### INFORMATION SUPPLIED
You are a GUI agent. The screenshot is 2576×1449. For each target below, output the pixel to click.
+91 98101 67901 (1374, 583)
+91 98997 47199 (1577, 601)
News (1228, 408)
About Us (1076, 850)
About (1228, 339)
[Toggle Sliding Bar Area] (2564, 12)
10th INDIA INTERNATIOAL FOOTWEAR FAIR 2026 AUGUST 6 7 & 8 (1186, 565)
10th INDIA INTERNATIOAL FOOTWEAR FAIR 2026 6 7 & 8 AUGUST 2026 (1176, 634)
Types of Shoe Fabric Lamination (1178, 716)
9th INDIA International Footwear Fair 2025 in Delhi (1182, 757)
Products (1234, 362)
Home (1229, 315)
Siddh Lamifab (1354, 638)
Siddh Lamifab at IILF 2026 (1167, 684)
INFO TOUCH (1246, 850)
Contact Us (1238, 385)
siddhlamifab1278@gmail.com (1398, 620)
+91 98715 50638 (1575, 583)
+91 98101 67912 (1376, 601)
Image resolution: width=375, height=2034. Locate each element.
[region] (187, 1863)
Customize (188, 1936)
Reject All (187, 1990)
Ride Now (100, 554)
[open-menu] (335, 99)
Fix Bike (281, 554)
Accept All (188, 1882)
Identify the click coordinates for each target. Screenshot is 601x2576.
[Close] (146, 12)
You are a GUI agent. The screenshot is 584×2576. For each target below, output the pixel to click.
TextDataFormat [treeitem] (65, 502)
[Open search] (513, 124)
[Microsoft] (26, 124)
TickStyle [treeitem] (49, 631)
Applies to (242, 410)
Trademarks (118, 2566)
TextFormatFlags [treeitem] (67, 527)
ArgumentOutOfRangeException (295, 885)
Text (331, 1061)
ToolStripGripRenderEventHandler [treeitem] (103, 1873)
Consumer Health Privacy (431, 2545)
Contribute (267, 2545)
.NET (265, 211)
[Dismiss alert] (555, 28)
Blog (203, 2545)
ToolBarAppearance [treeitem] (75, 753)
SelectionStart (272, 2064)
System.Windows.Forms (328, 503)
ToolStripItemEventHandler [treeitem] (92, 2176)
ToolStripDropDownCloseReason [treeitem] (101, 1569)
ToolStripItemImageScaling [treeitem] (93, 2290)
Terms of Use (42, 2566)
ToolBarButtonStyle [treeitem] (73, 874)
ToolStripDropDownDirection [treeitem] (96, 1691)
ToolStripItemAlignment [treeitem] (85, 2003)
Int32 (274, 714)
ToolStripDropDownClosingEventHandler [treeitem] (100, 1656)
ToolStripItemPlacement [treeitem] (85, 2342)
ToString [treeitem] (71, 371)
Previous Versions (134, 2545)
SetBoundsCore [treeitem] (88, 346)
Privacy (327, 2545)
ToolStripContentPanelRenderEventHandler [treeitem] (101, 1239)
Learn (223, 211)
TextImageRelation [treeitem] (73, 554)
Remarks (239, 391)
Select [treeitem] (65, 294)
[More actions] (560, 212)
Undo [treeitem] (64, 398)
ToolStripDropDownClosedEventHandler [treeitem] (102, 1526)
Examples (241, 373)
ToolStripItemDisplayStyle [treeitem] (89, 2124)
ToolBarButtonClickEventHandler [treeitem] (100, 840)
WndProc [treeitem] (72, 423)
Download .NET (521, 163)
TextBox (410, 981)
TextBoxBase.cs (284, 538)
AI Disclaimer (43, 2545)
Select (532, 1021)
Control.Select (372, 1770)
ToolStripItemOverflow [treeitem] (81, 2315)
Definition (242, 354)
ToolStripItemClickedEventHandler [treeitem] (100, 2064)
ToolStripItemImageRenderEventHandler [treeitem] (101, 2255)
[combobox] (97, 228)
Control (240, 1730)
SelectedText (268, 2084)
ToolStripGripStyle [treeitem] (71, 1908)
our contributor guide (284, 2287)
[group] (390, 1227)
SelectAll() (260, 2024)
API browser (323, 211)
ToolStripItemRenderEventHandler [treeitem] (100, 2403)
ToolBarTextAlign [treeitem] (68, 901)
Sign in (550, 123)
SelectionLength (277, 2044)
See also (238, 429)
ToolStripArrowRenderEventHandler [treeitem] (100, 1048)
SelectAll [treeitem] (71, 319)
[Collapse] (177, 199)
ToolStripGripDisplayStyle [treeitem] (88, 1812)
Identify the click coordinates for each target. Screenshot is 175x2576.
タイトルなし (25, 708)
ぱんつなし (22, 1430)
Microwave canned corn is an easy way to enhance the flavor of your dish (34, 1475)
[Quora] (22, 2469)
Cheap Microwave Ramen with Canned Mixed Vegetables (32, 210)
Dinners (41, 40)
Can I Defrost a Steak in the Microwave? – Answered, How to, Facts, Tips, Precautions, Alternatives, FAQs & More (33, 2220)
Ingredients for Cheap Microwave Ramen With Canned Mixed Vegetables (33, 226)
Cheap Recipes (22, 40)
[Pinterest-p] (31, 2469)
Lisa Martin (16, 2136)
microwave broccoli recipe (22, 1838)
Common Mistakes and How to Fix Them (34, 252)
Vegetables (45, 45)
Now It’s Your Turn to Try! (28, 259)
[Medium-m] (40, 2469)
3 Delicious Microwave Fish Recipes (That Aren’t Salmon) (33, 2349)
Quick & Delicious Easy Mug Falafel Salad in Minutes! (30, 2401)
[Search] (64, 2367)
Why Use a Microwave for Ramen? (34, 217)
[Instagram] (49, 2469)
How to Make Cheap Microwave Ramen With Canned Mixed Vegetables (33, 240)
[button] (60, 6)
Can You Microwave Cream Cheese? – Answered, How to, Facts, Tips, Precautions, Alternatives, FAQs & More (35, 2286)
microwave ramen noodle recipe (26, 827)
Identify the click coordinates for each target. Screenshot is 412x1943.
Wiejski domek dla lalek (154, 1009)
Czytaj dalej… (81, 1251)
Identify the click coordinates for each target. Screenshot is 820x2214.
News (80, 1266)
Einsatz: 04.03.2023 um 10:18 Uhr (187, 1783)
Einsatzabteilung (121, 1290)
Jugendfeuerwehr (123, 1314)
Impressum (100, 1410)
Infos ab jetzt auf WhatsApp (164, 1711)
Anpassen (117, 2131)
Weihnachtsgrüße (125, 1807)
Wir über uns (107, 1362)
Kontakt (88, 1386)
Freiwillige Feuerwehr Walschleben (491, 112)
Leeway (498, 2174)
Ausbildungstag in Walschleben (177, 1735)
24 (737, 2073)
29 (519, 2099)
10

### ACTIVITY
Repeat the listing exactly, keeping every word in place.

### YOUR RESPONSE
You are a GUI agent. The screenshot is 2576×1449. For each target below, output the pixel to click.
+91 98101 67901 (1374, 583)
+91 98997 47199 (1577, 601)
News (1228, 408)
About Us (1076, 850)
About (1228, 339)
[Toggle Sliding Bar Area] (2564, 12)
10th INDIA INTERNATIOAL FOOTWEAR FAIR 2026 AUGUST 6 7 & 8 (1186, 565)
10th INDIA INTERNATIOAL FOOTWEAR FAIR 2026 6 7 & 8 AUGUST 2026 (1176, 634)
Types of Shoe Fabric Lamination (1178, 716)
9th INDIA International Footwear Fair 2025 in Delhi (1182, 757)
Products (1234, 362)
Home (1229, 315)
Siddh Lamifab (1354, 638)
Siddh Lamifab at IILF 2026 (1167, 684)
INFO TOUCH (1246, 850)
Contact Us (1238, 385)
siddhlamifab1278@gmail.com (1398, 620)
+91 98715 50638 (1575, 583)
+91 98101 67912 (1376, 601)
Image resolution: width=375, height=2034. Locate each element.
[region] (187, 1863)
Customize (188, 1936)
Reject All (187, 1990)
Ride Now (100, 554)
[open-menu] (335, 99)
Fix Bike (281, 554)
Accept All (188, 1882)
Identify the click coordinates for each target. Screenshot is 601x2576.
[Close] (146, 12)
You are a GUI agent. The screenshot is 584×2576. For each target below, output the pixel to click.
TextDataFormat [treeitem] (65, 502)
[Open search] (513, 124)
[Microsoft] (26, 124)
TickStyle [treeitem] (49, 631)
Applies to (242, 410)
Trademarks (118, 2566)
TextFormatFlags [treeitem] (67, 527)
ArgumentOutOfRangeException (295, 885)
Text (331, 1061)
ToolStripGripRenderEventHandler [treeitem] (103, 1873)
Consumer Health Privacy (431, 2545)
Contribute (267, 2545)
.NET (265, 211)
[Dismiss alert] (555, 28)
Blog (203, 2545)
ToolBarAppearance [treeitem] (75, 753)
SelectionStart (272, 2064)
System.Windows.Forms (328, 503)
ToolStripItemEventHandler [treeitem] (92, 2176)
ToolStripDropDownCloseReason [treeitem] (101, 1569)
ToolStripItemImageScaling [treeitem] (93, 2290)
Terms of Use (42, 2566)
ToolBarButtonStyle [treeitem] (73, 874)
ToolStripDropDownDirection [treeitem] (96, 1691)
ToolStripItemAlignment [treeitem] (85, 2003)
Int32 (274, 714)
ToolStripDropDownClosingEventHandler [treeitem] (100, 1656)
ToolStripItemPlacement [treeitem] (85, 2342)
ToString [treeitem] (71, 371)
Previous Versions (134, 2545)
SetBoundsCore [treeitem] (88, 346)
Privacy (327, 2545)
ToolStripContentPanelRenderEventHandler [treeitem] (101, 1239)
Learn (223, 211)
TextImageRelation [treeitem] (73, 554)
Remarks (239, 391)
Select [treeitem] (65, 294)
[More actions] (560, 212)
Undo [treeitem] (64, 398)
ToolStripDropDownClosedEventHandler [treeitem] (102, 1526)
Examples (241, 373)
ToolStripItemDisplayStyle [treeitem] (89, 2124)
ToolBarButtonClickEventHandler [treeitem] (100, 840)
WndProc [treeitem] (72, 423)
Download .NET (521, 163)
TextBox (410, 981)
TextBoxBase.cs (284, 538)
AI Disclaimer (43, 2545)
Select (532, 1021)
Control.Select (372, 1770)
ToolStripItemOverflow [treeitem] (81, 2315)
Definition (242, 354)
ToolStripItemClickedEventHandler [treeitem] (100, 2064)
ToolStripItemImageRenderEventHandler [treeitem] (101, 2255)
[combobox] (97, 228)
Control (240, 1730)
SelectedText (268, 2084)
ToolStripGripStyle [treeitem] (71, 1908)
our contributor guide (284, 2287)
[group] (390, 1227)
SelectAll() (260, 2024)
API browser (323, 211)
ToolStripItemRenderEventHandler [treeitem] (100, 2403)
ToolBarTextAlign [treeitem] (68, 901)
Sign in (550, 123)
SelectionLength (277, 2044)
See also (238, 429)
ToolStripArrowRenderEventHandler [treeitem] (100, 1048)
SelectAll [treeitem] (71, 319)
[Collapse] (177, 199)
ToolStripGripDisplayStyle [treeitem] (88, 1812)
Identify the click coordinates for each target. Screenshot is 175x2576.
タイトルなし (25, 708)
ぱんつなし (22, 1430)
Microwave canned corn is an easy way to enhance the flavor of your dish (34, 1475)
[Quora] (22, 2469)
Cheap Microwave Ramen with Canned Mixed Vegetables (32, 210)
Dinners (41, 40)
Can I Defrost a Steak in the Microwave? – Answered, How to, Facts, Tips, Precautions, Alternatives, FAQs & More (33, 2220)
Ingredients for Cheap Microwave Ramen With Canned Mixed Vegetables (33, 226)
Cheap Recipes (22, 40)
[Pinterest-p] (31, 2469)
Lisa Martin (16, 2136)
microwave broccoli recipe (22, 1838)
Common Mistakes and How to Fix Them (34, 252)
Vegetables (45, 45)
Now It’s Your Turn to Try! (28, 259)
[Medium-m] (40, 2469)
3 Delicious Microwave Fish Recipes (That Aren’t Salmon) (33, 2349)
Quick & Delicious Easy Mug Falafel Salad in Minutes! (30, 2401)
[Search] (64, 2367)
Why Use a Microwave for Ramen? (34, 217)
[Instagram] (49, 2469)
How to Make Cheap Microwave Ramen With Canned Mixed Vegetables (33, 240)
[button] (60, 6)
Can You Microwave Cream Cheese? – Answered, How to, Facts, Tips, Precautions, Alternatives, FAQs & More (35, 2286)
microwave ramen noodle recipe (26, 827)
Identify the click coordinates for each target. Screenshot is 412x1943.
Wiejski domek dla lalek (154, 1009)
Czytaj dalej… (81, 1251)
Identify the click coordinates for each target. Screenshot is 820x2214.
News (80, 1266)
Einsatz: 04.03.2023 um 10:18 Uhr (187, 1783)
Einsatzabteilung (121, 1290)
Jugendfeuerwehr (123, 1314)
Impressum (100, 1410)
Infos ab jetzt auf WhatsApp (164, 1711)
Anpassen (117, 2131)
Weihnachtsgrüße (125, 1807)
Wir über uns (107, 1362)
Kontakt (88, 1386)
Freiwillige Feuerwehr Walschleben (491, 112)
Leeway (498, 2174)
Ausbildungstag in Walschleben (177, 1735)
24 (737, 2073)
29 (519, 2099)
10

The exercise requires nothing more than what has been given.